--- Information supplied ---

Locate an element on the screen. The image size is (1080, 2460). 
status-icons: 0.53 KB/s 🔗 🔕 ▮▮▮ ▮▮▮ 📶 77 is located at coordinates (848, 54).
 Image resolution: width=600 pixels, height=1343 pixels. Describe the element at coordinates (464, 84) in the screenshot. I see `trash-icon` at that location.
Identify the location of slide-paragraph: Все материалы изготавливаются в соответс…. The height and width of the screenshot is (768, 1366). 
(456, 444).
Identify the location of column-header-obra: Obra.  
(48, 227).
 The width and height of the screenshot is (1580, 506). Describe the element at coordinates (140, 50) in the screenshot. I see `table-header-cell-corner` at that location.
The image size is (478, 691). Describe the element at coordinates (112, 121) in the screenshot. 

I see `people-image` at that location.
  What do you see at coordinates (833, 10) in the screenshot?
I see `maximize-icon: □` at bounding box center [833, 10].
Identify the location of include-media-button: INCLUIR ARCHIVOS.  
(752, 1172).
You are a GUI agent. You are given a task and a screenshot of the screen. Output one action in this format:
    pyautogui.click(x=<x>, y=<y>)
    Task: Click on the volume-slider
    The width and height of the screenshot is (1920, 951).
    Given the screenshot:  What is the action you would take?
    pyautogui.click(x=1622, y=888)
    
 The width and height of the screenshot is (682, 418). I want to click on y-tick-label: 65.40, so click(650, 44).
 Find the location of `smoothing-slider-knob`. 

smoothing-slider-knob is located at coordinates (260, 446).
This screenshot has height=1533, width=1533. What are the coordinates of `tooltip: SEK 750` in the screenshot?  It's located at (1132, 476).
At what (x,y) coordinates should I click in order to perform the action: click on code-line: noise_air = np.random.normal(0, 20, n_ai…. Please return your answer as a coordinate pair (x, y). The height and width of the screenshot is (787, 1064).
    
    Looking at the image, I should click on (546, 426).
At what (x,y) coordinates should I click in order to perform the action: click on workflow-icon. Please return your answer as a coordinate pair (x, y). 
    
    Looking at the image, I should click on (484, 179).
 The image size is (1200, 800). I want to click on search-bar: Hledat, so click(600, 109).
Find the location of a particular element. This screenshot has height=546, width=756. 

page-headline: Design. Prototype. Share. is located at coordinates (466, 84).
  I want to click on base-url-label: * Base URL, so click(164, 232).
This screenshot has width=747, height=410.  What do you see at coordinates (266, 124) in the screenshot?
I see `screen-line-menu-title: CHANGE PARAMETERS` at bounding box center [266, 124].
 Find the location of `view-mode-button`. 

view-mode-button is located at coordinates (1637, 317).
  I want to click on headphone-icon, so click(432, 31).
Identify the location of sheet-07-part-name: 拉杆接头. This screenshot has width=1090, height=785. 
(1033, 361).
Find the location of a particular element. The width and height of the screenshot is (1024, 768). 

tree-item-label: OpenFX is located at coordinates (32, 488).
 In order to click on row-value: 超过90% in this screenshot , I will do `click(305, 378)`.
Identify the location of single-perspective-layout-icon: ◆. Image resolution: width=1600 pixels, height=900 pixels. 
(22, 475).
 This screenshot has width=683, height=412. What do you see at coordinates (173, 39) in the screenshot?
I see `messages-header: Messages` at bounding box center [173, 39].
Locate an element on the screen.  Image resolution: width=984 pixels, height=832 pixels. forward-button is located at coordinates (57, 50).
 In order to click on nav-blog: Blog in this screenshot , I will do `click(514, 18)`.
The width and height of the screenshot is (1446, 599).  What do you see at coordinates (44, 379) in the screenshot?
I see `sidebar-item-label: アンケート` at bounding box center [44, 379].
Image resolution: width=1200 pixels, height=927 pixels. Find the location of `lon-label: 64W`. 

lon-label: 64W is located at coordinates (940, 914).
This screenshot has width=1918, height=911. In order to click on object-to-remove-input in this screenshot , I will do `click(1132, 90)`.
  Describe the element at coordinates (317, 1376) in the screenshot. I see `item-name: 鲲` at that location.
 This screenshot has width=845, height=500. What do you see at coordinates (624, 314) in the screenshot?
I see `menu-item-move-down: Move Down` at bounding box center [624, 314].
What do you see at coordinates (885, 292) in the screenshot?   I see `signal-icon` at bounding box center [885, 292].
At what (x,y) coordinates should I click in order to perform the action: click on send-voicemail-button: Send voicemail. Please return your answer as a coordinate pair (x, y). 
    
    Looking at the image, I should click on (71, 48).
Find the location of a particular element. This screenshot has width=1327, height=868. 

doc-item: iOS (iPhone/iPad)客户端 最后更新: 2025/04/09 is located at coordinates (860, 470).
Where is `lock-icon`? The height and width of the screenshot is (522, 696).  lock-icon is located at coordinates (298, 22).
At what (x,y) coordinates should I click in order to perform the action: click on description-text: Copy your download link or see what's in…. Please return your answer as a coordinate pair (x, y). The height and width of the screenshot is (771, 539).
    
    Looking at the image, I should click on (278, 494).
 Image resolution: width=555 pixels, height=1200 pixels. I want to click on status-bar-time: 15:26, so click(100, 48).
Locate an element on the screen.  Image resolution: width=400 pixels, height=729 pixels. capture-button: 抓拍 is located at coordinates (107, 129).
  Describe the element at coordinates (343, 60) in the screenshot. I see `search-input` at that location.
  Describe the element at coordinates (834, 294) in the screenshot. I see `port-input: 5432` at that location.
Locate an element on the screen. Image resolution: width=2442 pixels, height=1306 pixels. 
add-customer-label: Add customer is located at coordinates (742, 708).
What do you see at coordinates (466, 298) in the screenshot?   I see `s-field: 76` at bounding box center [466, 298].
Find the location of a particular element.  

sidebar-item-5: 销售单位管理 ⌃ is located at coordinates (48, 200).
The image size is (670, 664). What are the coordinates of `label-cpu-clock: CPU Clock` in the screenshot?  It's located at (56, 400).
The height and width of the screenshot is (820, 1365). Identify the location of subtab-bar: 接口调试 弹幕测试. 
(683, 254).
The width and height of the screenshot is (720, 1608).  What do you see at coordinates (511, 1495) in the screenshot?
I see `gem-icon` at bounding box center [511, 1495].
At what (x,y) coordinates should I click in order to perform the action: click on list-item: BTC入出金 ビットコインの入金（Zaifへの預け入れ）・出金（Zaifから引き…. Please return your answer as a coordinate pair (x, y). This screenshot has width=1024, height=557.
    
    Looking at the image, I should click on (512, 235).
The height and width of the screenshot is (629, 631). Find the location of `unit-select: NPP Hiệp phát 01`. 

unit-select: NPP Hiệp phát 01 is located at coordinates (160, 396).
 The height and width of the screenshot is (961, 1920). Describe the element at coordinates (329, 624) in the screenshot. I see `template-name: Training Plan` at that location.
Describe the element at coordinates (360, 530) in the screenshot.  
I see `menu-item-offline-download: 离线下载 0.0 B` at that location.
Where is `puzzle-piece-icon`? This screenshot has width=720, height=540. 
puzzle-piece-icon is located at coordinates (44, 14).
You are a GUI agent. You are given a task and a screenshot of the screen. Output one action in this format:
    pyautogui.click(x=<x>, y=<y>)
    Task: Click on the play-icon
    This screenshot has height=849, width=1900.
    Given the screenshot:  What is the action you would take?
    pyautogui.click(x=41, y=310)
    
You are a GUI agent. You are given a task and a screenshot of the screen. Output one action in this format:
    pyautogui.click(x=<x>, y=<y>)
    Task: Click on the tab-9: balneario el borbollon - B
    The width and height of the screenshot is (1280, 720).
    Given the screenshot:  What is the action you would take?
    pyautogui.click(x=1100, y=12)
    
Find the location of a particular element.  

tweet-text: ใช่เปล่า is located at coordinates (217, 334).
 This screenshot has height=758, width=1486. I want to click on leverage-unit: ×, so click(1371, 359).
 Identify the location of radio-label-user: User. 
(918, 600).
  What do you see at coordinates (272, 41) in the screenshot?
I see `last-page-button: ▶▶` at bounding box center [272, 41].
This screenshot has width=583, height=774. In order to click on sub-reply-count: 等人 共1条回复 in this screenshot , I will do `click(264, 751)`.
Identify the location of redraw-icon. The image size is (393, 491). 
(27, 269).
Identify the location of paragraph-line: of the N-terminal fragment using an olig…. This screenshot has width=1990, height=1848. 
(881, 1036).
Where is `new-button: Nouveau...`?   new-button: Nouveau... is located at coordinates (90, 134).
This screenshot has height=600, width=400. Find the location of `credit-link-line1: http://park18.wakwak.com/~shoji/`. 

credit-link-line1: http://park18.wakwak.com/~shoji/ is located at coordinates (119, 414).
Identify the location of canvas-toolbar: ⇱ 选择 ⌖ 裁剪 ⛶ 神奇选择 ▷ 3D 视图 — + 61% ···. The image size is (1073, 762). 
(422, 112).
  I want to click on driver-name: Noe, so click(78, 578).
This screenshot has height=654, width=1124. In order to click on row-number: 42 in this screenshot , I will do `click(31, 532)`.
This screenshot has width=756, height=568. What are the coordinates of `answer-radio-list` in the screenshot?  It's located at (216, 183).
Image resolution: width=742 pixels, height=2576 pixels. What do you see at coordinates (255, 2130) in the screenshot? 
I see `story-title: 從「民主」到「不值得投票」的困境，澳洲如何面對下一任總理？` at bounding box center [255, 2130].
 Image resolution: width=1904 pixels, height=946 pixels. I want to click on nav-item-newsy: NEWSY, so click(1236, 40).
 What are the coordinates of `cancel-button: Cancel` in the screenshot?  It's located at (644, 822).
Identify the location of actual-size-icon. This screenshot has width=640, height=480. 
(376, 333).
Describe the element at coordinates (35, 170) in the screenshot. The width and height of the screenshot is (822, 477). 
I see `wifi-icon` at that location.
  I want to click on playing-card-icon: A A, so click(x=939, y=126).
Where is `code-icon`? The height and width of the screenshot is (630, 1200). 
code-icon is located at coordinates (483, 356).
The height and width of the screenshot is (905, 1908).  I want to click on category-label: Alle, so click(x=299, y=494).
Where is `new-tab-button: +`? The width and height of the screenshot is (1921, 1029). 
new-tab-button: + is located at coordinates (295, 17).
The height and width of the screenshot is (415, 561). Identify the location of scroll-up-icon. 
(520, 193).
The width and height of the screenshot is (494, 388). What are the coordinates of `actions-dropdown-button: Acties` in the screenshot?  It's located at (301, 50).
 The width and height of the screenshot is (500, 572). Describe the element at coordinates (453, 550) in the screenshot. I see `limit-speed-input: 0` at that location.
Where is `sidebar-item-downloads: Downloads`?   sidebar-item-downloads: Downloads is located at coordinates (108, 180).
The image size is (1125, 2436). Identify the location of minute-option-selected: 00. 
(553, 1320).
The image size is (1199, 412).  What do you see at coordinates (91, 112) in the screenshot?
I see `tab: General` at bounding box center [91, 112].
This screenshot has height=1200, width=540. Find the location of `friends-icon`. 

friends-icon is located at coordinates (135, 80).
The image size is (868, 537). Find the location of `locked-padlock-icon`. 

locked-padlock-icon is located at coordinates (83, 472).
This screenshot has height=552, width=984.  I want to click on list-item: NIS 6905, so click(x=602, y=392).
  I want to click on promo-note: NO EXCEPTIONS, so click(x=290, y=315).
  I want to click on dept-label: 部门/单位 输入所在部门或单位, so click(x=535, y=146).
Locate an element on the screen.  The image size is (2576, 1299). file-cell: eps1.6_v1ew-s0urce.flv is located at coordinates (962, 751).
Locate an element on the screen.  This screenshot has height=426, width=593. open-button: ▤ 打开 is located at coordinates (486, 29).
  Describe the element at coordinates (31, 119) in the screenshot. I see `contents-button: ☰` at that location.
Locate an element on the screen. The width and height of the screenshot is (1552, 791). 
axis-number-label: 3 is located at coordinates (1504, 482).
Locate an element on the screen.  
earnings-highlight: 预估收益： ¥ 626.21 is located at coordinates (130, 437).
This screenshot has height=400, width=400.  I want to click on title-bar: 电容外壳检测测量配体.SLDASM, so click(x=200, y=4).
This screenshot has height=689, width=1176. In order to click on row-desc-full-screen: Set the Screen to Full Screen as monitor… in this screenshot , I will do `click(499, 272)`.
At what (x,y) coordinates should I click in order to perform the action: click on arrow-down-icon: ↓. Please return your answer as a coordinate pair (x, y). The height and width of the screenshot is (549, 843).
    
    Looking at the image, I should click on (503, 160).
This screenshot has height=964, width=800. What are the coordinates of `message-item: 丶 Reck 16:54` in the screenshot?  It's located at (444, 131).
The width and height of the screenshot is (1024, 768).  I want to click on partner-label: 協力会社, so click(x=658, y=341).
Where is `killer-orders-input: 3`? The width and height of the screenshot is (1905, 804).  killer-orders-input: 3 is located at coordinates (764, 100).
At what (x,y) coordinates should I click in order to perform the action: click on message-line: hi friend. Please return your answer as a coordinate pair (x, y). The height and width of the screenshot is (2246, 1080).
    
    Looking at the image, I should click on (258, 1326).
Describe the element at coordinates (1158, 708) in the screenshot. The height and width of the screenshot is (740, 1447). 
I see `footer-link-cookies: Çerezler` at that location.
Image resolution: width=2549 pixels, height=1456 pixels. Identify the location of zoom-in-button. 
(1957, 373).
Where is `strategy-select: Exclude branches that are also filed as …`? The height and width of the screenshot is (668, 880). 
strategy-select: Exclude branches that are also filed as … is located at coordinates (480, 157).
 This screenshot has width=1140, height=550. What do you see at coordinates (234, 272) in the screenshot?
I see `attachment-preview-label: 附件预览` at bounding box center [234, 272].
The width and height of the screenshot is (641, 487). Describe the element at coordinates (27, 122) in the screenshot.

---

→ Assignment
Please rewrite everything from the item line containing "Identify the location of redraw-icon." down to the line containing "(376, 333).", replacing "Identify the location of" with "Find the position of" and leaving the rest unchanged.

→ Solution for this exercise
Find the position of redraw-icon. The image size is (393, 491). 
(27, 269).
Find the position of paragraph-line: of the N-terminal fragment using an olig…. This screenshot has width=1990, height=1848. 
(881, 1036).
Where is `new-button: Nouveau...`?   new-button: Nouveau... is located at coordinates (90, 134).
This screenshot has height=600, width=400. Find the location of `credit-link-line1: http://park18.wakwak.com/~shoji/`. 

credit-link-line1: http://park18.wakwak.com/~shoji/ is located at coordinates (119, 414).
Find the position of canvas-toolbar: ⇱ 选择 ⌖ 裁剪 ⛶ 神奇选择 ▷ 3D 视图 — + 61% ···. The image size is (1073, 762). 
(422, 112).
  I want to click on driver-name: Noe, so click(78, 578).
This screenshot has height=654, width=1124. In order to click on row-number: 42 in this screenshot , I will do `click(31, 532)`.
This screenshot has width=756, height=568. What are the coordinates of `answer-radio-list` in the screenshot?  It's located at (216, 183).
Image resolution: width=742 pixels, height=2576 pixels. What do you see at coordinates (255, 2130) in the screenshot? 
I see `story-title: 從「民主」到「不值得投票」的困境，澳洲如何面對下一任總理？` at bounding box center [255, 2130].
 Image resolution: width=1904 pixels, height=946 pixels. I want to click on nav-item-newsy: NEWSY, so click(1236, 40).
 What are the coordinates of `cancel-button: Cancel` in the screenshot?  It's located at (644, 822).
Find the position of actual-size-icon. This screenshot has width=640, height=480. 
(376, 333).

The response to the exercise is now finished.